Re: [PATCH v4 00/13] x86/mm: Add multi-page clearing

From: Raghavendra K T
Date: Fri Jul 04 2025 - 04:29:40 EST



On 6/16/2025 10:52 AM, Ankur Arora wrote:
This series adds multi-page clearing for hugepages, improving on the
current page-at-a-time approach in two ways:

- amortizes the per-page setup cost over a larger extent
- when using string instructions, exposes the real region size to the
processor. A processor could use that as a hint to optimize based
on the full extent size. AMD Zen uarchs, as an example, elide
allocation of cachelines for regions larger than L3-size.

Demand faulting a 64GB region shows good performance improvements:

$ perf bench mem map -p $page-size -f demand -s 64GB -l 5

mm/folio_zero_user x86/folio_zero_user change
(GB/s +- %stdev) (GB/s +- %stdev)

pg-sz=2MB 11.82 +- 0.67% 16.48 +- 0.30% + 39.4%
pg-sz=1GB 17.51 +- 1.19% 40.03 +- 7.26% [#] +129.9%

[#] Only with preempt=full|lazy because cooperatively preempted models
need regular invocations of cond_resched(). This limits the extent
sizes that can be cleared as a unit.

Raghavendra also tested on AMD Genoa and that shows similar
improvements [1].

[...]
Sorry for coming back late on this:
It was nice to have it integrated to perf bench mem (easy to test :)).
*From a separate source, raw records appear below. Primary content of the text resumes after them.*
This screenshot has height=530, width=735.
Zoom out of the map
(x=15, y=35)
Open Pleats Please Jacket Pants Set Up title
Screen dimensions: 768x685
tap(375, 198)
I do see similar (almost same) improvement again with the rebased kernel
and patchset.
Tested only preempt=lazy and boost=1

base 6.16-rc4 + 1-9 patches of this series
patched = 6.16-rc4 + all patches

SUT: Genoa+ AMD EPYC 9B24

$ perf bench mem map -p $page-size -f populate -s 64GB -l 10
base patched change
pg-sz=2MB 12.731939 GB/sec 26.304263 GB/sec 106.6%
pg-sz=1GB 26.232423 GB/sec 61.174836 GB/sec 133.2%

for 4kb page size there is a slight improvement (mostly a noise).

Thanks and Regards
- Raghu